El globo se quedó vacío del todo cuando las
dos alas del portón terminaron su apertura.
Barael dio un paso al frente a la vez
Dindorx, que aún intentaba terminar con su particular libro de las
pesadillas levitando sobre las yemas de sus dedos, parpadeaba haciéndolo
cenizas. Sus últimas frases le habían cabreado de verdad. 25.568 páginas para
acabar con un:
<<Todo lo que acabas de leer
posiblemente no sirva para nada. Cualquier ser del género femenino es un
misterio en sí mismo capaz de enloquecer a aquel incauto que se adentra en el
inacabable trabajo de intentar comprender sus razonamientos existenciales.

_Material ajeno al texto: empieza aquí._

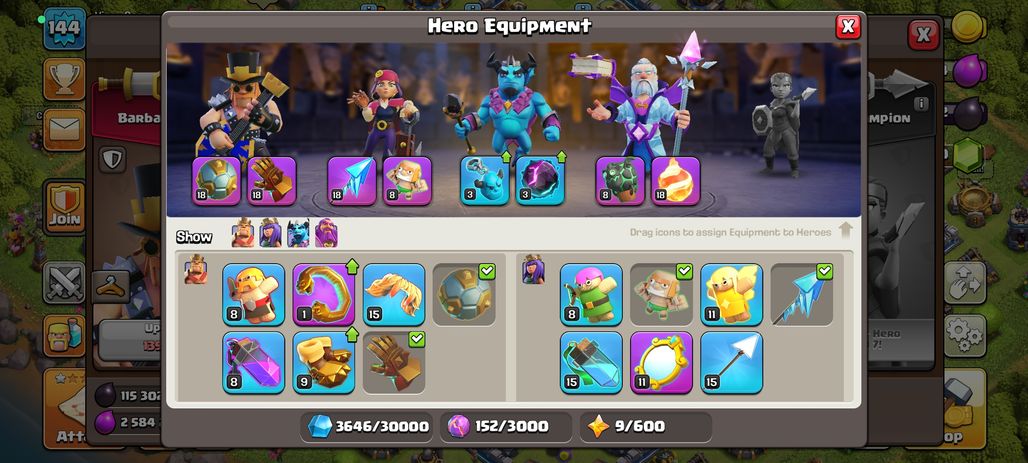Image resolution: width=1028 pixels, height=463 pixels.
Task: Unequip the checked Frozen Arrow slot
Action: (802, 294)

Para
ampliar este tema puede leer nuestros siguiente éxitos: “Doctor, ¿qué me pasa?:
comprendo a mi esposa”, “No me entiendo: ¿seré mujer?” o el best-seller del
momento: “¿Por qué no hay gatos machos de tres colores?>>.
Que los dioses nos asistan…
[1] Tanto de izquierdas a derechas como de derechas a
izquierdas, ja, ja, ja. Bueno, es malo ¿y qué? Cuenta tú la historia, no te…
[2] Asquerosos, totalmente de acuerdo; pero los
designios insondables de la psique de los zurrones de alimentación continua es
uno de los 13 misterios irresolubles del multiverso cordal omniconclusivo. Las
quejas, al maestro armero.
[3] Copulando. Esa era la escueta palabra que
contenía la inmensa página en blanco. Contenía también una sentencia secundaria
tan escueta como la primera por si fallaba ésta: Comiendo.